SEOUL, March 23 (Korea Bizwire) – Government officials have announced the adoption of a new electronic bond system. Using the new method, ownership can change hands without any the completion of any physical paperwork, as the securities are electronically registered.
The Korea Securities Depository (KSD) announced that the bill regarding electronic registration of securities and bonds passed on March 22.
The electronic bond system allows individuals to hand over, establish securities, and exercise share rights without having to issue actual paper certificates.
Officials at the KSD commented that they hope to implement the system as soon as possible in cooperation with the government, the financial industry, and issuing corporations, considering that Korea is rather late in adopting this type of electronic system compared to other countries.

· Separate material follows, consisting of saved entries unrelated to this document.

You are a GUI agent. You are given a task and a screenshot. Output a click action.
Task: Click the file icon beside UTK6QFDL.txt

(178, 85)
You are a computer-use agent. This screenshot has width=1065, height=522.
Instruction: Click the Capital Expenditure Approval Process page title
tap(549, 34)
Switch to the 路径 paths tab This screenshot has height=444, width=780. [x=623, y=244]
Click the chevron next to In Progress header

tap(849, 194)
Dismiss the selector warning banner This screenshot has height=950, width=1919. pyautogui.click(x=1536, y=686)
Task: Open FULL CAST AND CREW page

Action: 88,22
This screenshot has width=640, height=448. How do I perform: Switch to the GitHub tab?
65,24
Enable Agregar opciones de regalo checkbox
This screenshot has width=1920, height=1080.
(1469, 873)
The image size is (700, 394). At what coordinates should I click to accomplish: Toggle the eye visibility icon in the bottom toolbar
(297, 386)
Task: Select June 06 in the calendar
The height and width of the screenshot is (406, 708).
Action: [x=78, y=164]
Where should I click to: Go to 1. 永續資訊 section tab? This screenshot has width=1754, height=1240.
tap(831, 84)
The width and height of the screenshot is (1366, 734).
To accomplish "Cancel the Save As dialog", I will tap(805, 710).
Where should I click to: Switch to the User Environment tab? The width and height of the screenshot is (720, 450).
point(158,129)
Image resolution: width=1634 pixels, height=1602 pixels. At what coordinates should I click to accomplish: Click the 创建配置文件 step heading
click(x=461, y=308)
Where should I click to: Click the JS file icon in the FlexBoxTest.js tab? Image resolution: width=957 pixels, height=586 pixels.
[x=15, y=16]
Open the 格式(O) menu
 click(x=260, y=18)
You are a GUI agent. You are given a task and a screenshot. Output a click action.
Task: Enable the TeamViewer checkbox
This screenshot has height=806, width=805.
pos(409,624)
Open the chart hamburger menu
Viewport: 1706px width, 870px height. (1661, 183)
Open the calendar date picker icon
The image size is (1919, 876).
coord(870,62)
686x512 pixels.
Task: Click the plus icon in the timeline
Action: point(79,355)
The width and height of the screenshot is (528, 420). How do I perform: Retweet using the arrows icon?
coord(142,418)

Once implemented, the system is expected to cut issuance and financing costs, and speed up the entire process. Also, it could prevent stock certificates from being forged or lost, and improve trading transparency.
The system will be operated by electronic registration agencies and account management institutes. Quoted shares, private and government bonds, and beneficiary rights of investment trusts will be required to be registered electronically. Companies with unlisted shares will also be able to make use of the electronic bond system if required.
Officials at the KSD explain that they will be managing a ‘client consultative group’ to collect various ideas from security companies, banks, insurance companies, and companies issuing stocks. In addition, a team devoted exclusively to the new system will be created within the KSD.